_DATA_
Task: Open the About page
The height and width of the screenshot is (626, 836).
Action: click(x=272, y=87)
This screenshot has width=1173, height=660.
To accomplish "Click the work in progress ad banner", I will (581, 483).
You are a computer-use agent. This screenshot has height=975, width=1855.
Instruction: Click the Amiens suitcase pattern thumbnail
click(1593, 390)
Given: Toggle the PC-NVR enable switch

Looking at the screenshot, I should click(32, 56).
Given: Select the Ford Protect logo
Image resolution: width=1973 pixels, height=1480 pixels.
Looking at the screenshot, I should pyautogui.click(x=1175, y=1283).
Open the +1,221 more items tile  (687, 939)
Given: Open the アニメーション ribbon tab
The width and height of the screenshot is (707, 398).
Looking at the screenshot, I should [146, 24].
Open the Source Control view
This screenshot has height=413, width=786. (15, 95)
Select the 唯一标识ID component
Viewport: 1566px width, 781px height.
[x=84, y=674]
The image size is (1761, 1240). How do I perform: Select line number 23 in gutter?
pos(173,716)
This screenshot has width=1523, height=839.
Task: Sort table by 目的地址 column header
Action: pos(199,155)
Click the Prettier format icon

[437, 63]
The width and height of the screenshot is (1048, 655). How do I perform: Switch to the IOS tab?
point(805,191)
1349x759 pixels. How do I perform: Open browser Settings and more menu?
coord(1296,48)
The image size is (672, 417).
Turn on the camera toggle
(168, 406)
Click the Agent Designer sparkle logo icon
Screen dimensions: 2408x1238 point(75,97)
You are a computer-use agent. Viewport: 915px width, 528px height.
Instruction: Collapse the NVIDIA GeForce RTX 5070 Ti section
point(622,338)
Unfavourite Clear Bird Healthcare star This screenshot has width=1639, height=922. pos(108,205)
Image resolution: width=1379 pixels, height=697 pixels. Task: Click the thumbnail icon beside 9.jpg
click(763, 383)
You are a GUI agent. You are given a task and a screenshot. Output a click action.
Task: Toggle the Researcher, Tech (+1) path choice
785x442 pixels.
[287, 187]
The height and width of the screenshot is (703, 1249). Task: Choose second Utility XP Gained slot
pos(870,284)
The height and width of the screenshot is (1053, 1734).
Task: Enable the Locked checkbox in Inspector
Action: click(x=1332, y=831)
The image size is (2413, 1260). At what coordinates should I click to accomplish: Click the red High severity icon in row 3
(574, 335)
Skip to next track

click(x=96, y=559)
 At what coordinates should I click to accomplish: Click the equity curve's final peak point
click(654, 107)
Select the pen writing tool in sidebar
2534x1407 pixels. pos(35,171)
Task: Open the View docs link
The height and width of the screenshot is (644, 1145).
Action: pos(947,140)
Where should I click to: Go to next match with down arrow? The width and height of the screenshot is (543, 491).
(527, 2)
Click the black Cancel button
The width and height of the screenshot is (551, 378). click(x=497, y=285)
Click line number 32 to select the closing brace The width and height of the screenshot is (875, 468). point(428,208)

_EXERCISE BRIEF_
The expected answer is each line of the records above that includes the string "computer".

_WRITTEN SOLUTION_
You are a computer-use agent. This screenshot has height=975, width=1855.
You are a computer-use agent. Viewport: 915px width, 528px height.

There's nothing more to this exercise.